Why ‘Sirāt’ Is the Most Terrifying Film Experience in Recent Memory
The New Wave of Psychological Horror: Why ‘Sirāt’ Breaks the Mold
In a cinematic landscape overflowing with atmospheric horror and genre-bending thrillers, Óliver Laxe’s ‘Sirāt’ vaults to the forefront by delivering something far more primal than conventionally scary movies. While the past year has gifted us high-profile titles like ‘Sinners’, ‘Weapons’, and surprising spin-offs like ‘Final Destination: Bloodlines’, along with visionary projects including Guillermo del Toro’s much-anticipated ‘Frankenstein’, none capture the visceral grip of dread and psychological assault as masterfully as ‘Sirāt’.
A Descent Into the Desert, and Into Hell
On the surface, ‘Sirāt’ sets itself up with a deceptively simple premise: a father, Luis, scours a sprawling rave in the Moroccan desert to find his missing daughter. For anyone expecting a formulaic rescue narrative, the film quickly pivots. The prologue sprawls into an odyssey of desperation and escalating fear, launching Luis and an improvised crew of ravers into a maelstrom of wilderness, war, and hallucination. The backdrop? The chaotic eruption of World War III—think the post-apocalyptic spectacle of ‘The Road Warrior’ fused with the suspenseful nerve of ‘Sorcerer’. What follows is a journey riddled with sun-scorched landscapes, river crossings and cliff-edge gambles, all rendered with audio-visual intensity that has earned ‘Sirāt’ an Oscar nomination for Best Sound.
The Art of Sound-Driven Terror
Much of ‘Sirāt’s’ bone-rattling anxiety is conjured through sound design. Instead of leaning solely on visuals, Laxe delivers his emotional tapestry with roaring engines, hypnotic bass, and concussive explosions—a method reminiscent of standout works like ‘The Zone of Interest’. This makes every encounter with the unknown not just seen, but felt, turning the film into a sensory ordeal that leaves audiences physically shaken.

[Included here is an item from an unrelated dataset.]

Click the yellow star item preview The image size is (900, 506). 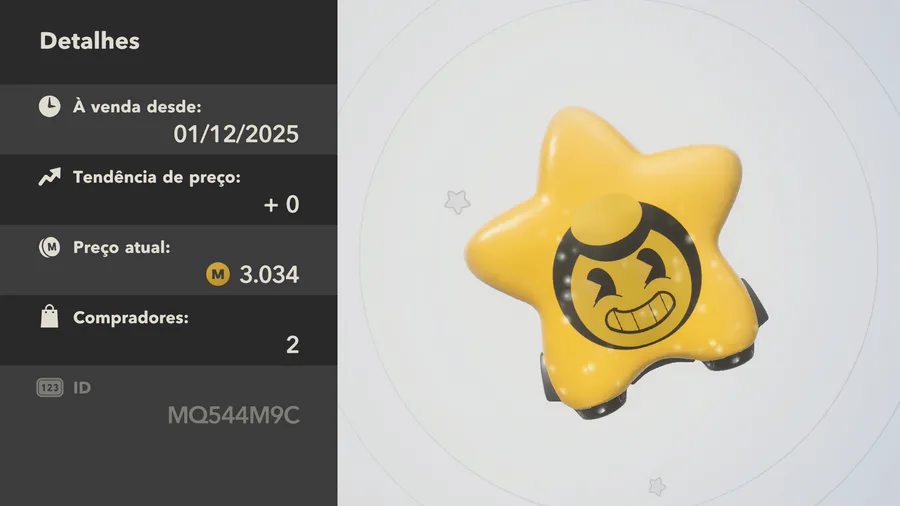pos(616,262)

When Story Structure Turns to Shock
The true turning point arrives at the film’s midpoint. In a moment initially drenched in relief, as the group frees their RV from a ditch, catastrophe shatters the rhythm—Luis’s young son and his dog tumble off a cliff in an accidental, irreversible tragedy. This is not your typical narrative crisis. It isn’t a plot device to propel a comeback: it annihilates hope entirely. The search for the daughter dissolves; what remains is the father’s descent into guilt and loss. Critics like Mark Kermode have argued that the film structurally falls apart after this moment, but that devolution is intentional. The sense of aimlessness, the fractured reality—these are the film’s anchors in grief, plunging viewers into the protagonist’s unending state of shock. Gone is the rescue mission; survival, and sanity, become the only objectives.
Metaphor and Madness: Crossing the ‘Sirāt’
The film’s thematic density is apparent from the opening title card, referencing the ‘Sirāt’ bridge from Islamic eschatology—a nearly impossible path souls must cross over Hellfire to reach paradise. This isn’t just clever world-building; it’s the core metaphor. Laxe crafts a fever dream of a second act, where the remnants of the group, strung out on hallucinogens, stumble upon a real minefield. Explosions erupt mid-dance—the landscape now literally and figuratively a hellscape, forcing those who survive to dance with death. Notably, ‘Sirāt’ achieves jump scares and tension rarely matched in the genre, jolting even when the viewer is braced for impact. The effect is as relentless and grim as any supernatural torment seen in classics like ‘Evil Dead’.
A New Standard for Horror Without Horror
Perhaps most chilling is the raw, unsanitized emotional reality at the film’s core. The horror in ‘Sirāt’ is not monstrous or occult, but existential: a parent’s self-imposed, inescapable nightmare. Every decision made and mistake realized reverberates through the protagonist’s psyche. It’s the rare film where the concept of horror is rendered through the collapse of hope, the failure of structure, and the agony of loss—none of which are easily resolved.